Day 32 — Key Concepts in International Relations
Day 32 opens the International Relations section of Paper II with the vocabulary the rest of the paper is written in: national interest, power, security, balance of power, deterrence, transnational actors and collective security. The capsule takes each concept as the paradigms actually contest it — Morgenthau’s interest defined in terms of power against Wendt’s socially constructed interest; Robinson’s six categories; hard, soft, smart, sharp and fast power; polarity and the stability debate from Waltz to Mearsheimer. From there it moves through the balance of power — the Congress of Vienna to Walt’s balance of threat, Schweller’s balance of interest and soft balancing — then deterrence and MAD, with Waltz’s “more may be better” set against Sagan’s organisational pessimism, and security read as both the security dilemma (John Herz) and Brian Job’s insecurity dilemma, widening into human security and securitization. It closes with complex interdependence, MNCs, NGOs and the crisis of the nation-state; collective security, R2P and the world capitalist economy; and a revision kit of power quotes and a scholar index. Between 2016 and 2025, this unit carried 4 × 10-markers, 7 × 15-markers and 3 × 20-markers — fourteen questions in ten years.
Notice what UPSC actually does with this vocabulary. Balance of power is “notoriously full of confusion.” National interest is “essentially contested.” Collective security and R2P are similar but not the same. Each of those is a question about a definition — which is why the vocabulary has to be exact before the argument can get interesting.
Write before the evening:
- Explain the concept of balance of power. What are the various techniques of maintaining balance of power? (UPSC 2020, 20m)

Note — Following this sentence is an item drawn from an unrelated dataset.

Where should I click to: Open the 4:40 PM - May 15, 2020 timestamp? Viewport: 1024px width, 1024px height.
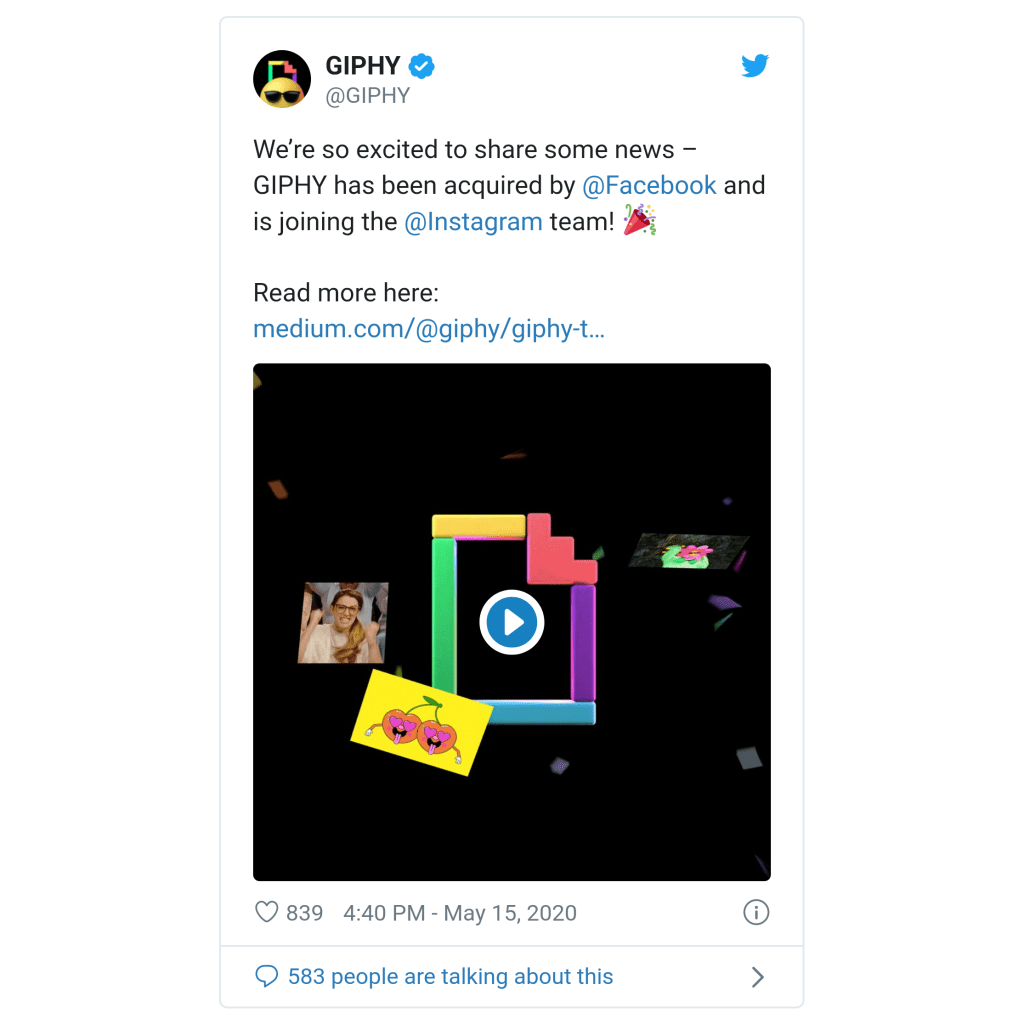point(460,913)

- Collective security and Responsibility to Protect (R2P) are similar but different in scope, goals and methods. Explain. (UPSC 2025, 15m)
- National Interest is an essentially contested concept. Comment. (UPSC 2022, 10m)
If you go blank on a point — a scholar, a definition, one of the modifications of the balance-of-power thesis — it is covered in full in your Foundation and OGP class notes and handouts. Revise it, then write.